■ **Source**
============================================================

Le monde a son bien et sa fin en lui et hors de lui, comme le bien d’une armée est dans son ordre et par son chef. Le mal n’est pas un principe, et le monde n’est pas partagé entre deux principes contraires : le mal a sa source dans la puissance, et il ne se manifeste que dans le développement de l’opposition qu’elle renferme. Sans cesse le mal est vaincu par le bien, et le monde, tel qu’il est, est le meilleur des mondes possibles.

Dieu ne descend pas à gouverner les choses ; à la nature appartient l’architectonique du monde ; c’est elle qui tire le meilleur du possible. La nature tend au bien sous l’immédiate influence d’un désir nécessaire. Le bien se trouve à lui-même sa cause efficiente, et ce bien, c’est la pensée de la pensée.

============================================================

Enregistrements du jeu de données
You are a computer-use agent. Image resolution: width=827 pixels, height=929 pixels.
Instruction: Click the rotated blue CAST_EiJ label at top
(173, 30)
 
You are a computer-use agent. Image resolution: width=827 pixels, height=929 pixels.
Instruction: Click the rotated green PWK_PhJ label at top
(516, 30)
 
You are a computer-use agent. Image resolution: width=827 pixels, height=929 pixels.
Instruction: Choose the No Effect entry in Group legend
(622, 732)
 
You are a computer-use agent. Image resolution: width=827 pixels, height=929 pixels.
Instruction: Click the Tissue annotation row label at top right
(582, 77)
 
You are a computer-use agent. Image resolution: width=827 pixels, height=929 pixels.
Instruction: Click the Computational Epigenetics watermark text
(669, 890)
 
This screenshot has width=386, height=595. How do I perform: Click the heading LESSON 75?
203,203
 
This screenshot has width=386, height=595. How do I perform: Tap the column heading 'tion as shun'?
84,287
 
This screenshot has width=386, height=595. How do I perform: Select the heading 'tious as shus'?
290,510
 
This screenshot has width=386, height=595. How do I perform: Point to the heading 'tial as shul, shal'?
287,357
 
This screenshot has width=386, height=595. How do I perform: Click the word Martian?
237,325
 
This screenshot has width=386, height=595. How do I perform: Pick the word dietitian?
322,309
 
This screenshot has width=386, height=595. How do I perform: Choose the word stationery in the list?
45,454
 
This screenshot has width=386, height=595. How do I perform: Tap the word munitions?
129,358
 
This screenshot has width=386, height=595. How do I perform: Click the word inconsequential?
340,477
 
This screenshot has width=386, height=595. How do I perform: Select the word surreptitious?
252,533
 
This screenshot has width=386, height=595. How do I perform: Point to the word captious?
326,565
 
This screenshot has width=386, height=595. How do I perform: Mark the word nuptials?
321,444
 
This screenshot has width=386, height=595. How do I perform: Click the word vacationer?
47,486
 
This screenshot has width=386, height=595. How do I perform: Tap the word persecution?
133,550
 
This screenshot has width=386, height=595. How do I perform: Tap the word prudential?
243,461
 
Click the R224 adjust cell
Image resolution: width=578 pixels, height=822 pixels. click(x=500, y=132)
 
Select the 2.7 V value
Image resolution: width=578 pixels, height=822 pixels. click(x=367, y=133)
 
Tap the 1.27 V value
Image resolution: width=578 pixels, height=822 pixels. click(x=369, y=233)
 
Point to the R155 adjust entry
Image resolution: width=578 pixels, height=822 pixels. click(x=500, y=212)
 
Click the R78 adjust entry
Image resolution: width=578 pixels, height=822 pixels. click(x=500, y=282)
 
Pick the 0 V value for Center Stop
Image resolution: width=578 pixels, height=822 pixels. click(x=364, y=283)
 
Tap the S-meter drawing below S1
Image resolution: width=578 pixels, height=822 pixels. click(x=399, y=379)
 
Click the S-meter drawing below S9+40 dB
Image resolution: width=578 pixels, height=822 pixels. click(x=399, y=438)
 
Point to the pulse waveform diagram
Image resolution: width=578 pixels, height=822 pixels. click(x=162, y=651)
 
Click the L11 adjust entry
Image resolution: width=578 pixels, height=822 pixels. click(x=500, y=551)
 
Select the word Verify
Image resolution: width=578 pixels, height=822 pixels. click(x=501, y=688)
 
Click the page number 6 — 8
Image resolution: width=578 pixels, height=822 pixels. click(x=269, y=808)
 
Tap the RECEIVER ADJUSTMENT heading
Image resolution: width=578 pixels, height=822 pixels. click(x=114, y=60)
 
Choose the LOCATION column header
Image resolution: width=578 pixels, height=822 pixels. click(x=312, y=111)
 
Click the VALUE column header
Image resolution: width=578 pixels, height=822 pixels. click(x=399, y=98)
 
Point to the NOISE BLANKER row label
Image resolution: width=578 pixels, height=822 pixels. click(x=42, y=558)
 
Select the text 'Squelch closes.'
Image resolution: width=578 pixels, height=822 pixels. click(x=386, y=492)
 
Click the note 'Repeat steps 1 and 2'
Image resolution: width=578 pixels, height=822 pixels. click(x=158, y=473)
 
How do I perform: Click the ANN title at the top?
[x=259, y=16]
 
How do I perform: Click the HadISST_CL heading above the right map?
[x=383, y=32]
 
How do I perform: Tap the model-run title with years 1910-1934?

============================================================

■ **Consigne donnée 1**
D'après le texte sur le bien et le mal dans le monde, où le mal a-t-il sa source ?
■ **Consigne donnée 2**
Rédigez la suite du texte sur le bien, le mal et la nature, en partant de sa dernière phrase.

■ **Réponse attendue 1**
Le mal a sa source dans la puissance.

■ **Réponse attendue 2**
Voilà quelques-unes des faces de la conception péripatéticienne dont il faut aller chercher l’ensemble dans le livre de M. Ravaisson, où elle se développe avec une attrayante lucidité. C’est peut-être la première fois que la pensée d’Aristote, si souvent traduite et commentée, se fait lire avec un charme presque littéraire ; on dirait une chaleur vivifiante qui circule à travers les abstractions, mais sans les dénaturer par de fausses couleurs ; si la forme est élégante, elle n’est employée qu’à mieux mettre en lumière la profondeur et la majesté du fond. Le seul reproche qu’on pourrait adresser au jeune écrivain serait d’avoir dépassé les limites du système métaphysique même, et d’avoir poussé de nombreuses excursions dans la logique, la physique et la politique d’Aristote. Cette abondance fait perdre quelquefois au livre le caractère d’une monographie, et au lecteur l’intuition directe de la métaphysique pure. Quelques phrases, heureusement en petit nombre, manquent de la précision habituelle à l’auteur : enfin quelques mots, comme aveugle où il aurait fallu écrire nécessaire, comme coutume où l’expression juste était habitude, ne répondent pas toujours à toutes les exigences de la pensée. Voilà de bien petites taches dans un tissu aussi éclatant et aussi solide.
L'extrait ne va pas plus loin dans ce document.